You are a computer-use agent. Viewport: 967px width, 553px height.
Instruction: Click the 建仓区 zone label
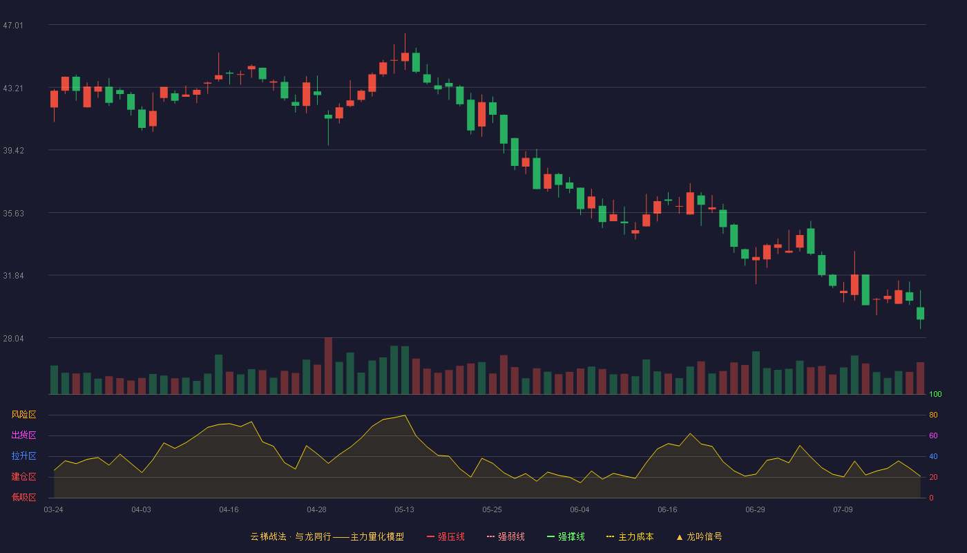coord(23,477)
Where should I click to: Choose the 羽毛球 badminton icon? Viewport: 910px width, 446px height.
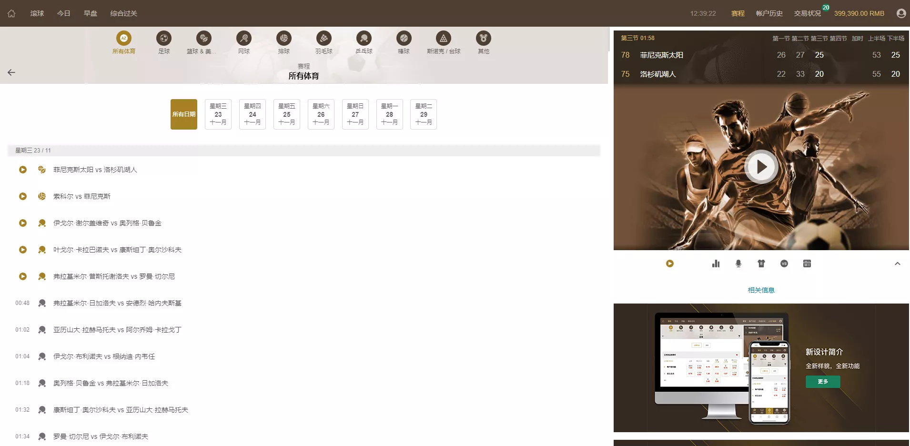click(x=324, y=39)
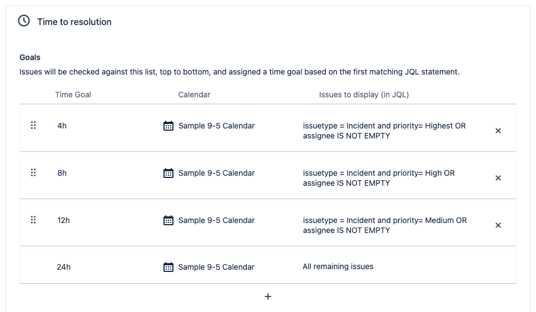Grab the drag handle of the 4h goal

pos(33,125)

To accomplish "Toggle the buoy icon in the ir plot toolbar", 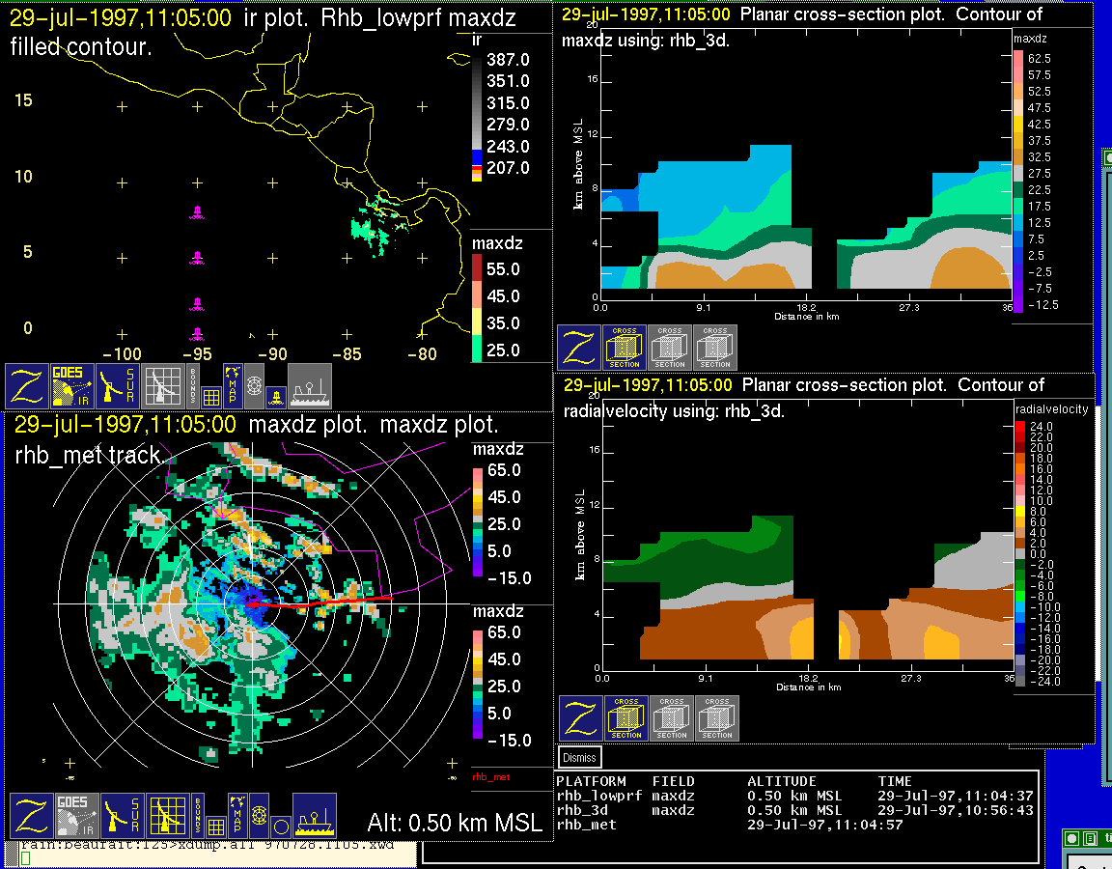I will (276, 396).
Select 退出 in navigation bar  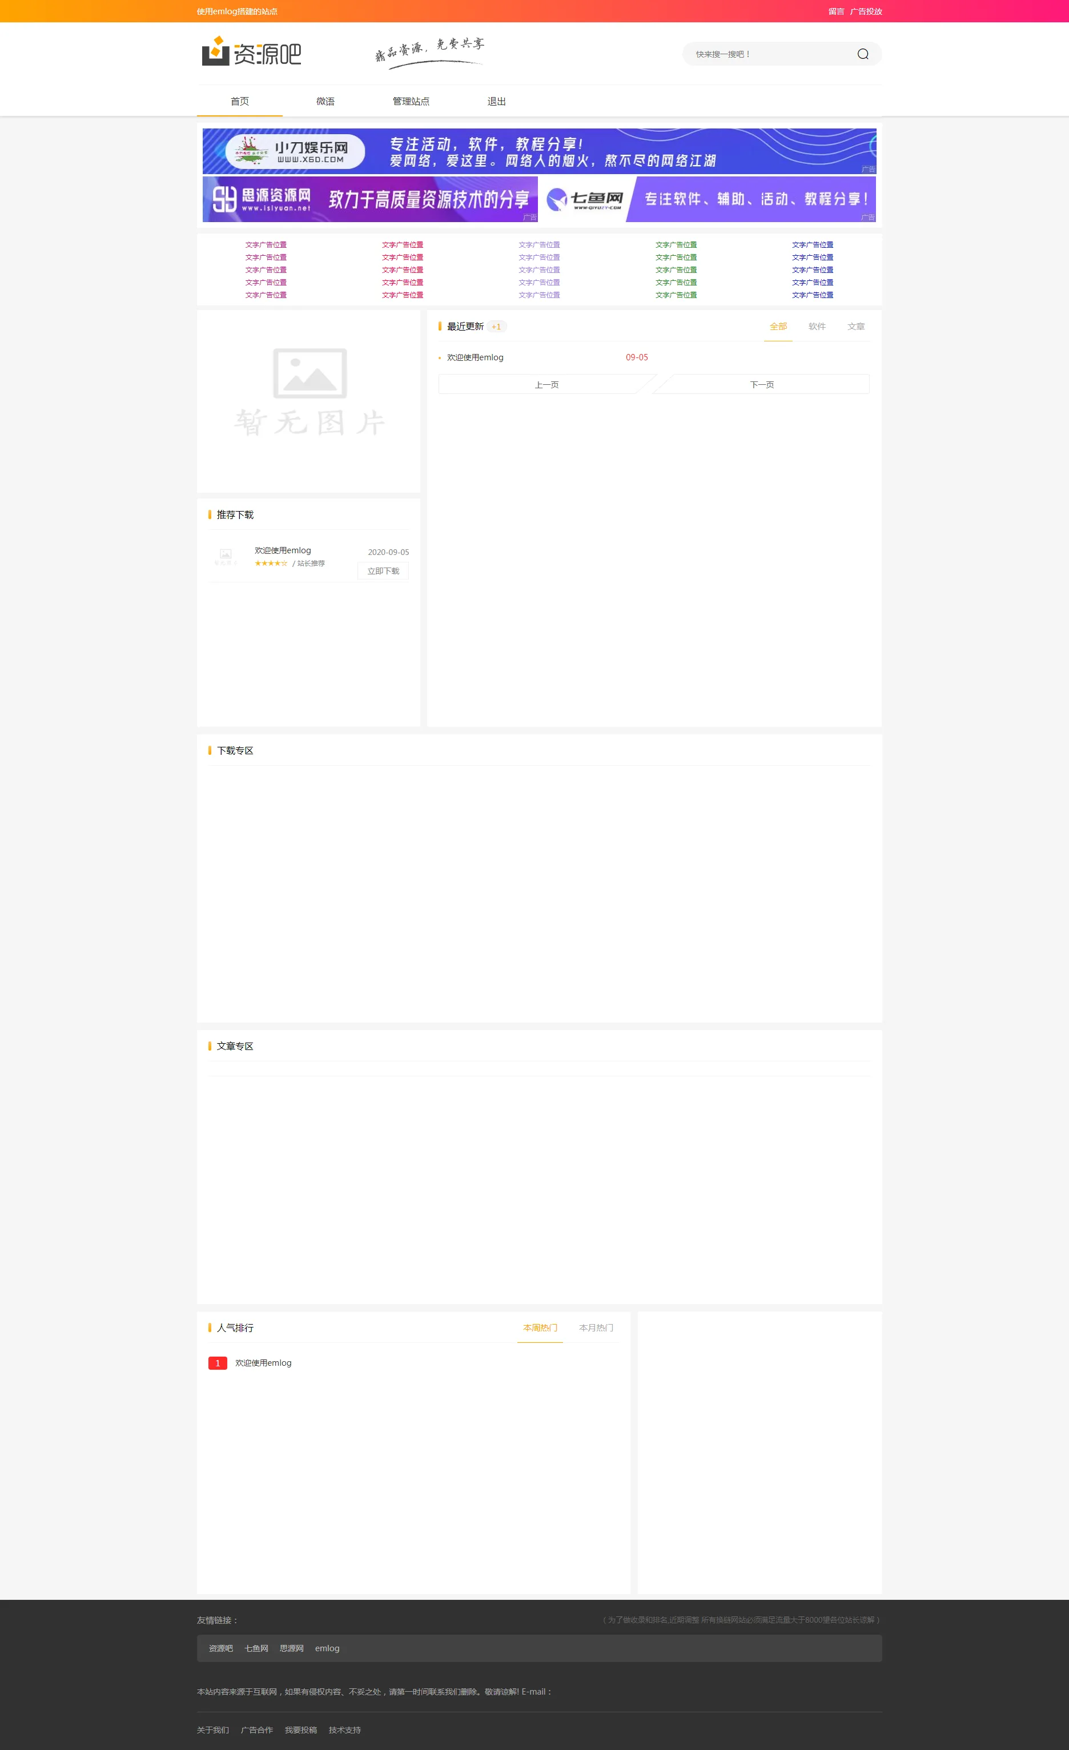(x=496, y=102)
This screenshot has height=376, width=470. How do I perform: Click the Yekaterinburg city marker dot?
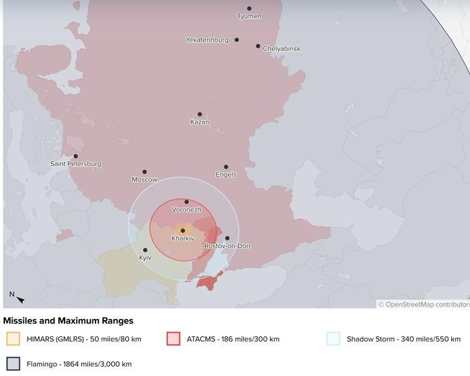point(237,39)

-------

_Instructions for the task:_ With the pictures left out, output exactly the lines that begin at the line containing "This screenshot has" and end at the last line of the material.

_Solution below:_
This screenshot has height=376, width=470. How do I perform: Click the Yekaterinburg city marker dot?
point(237,39)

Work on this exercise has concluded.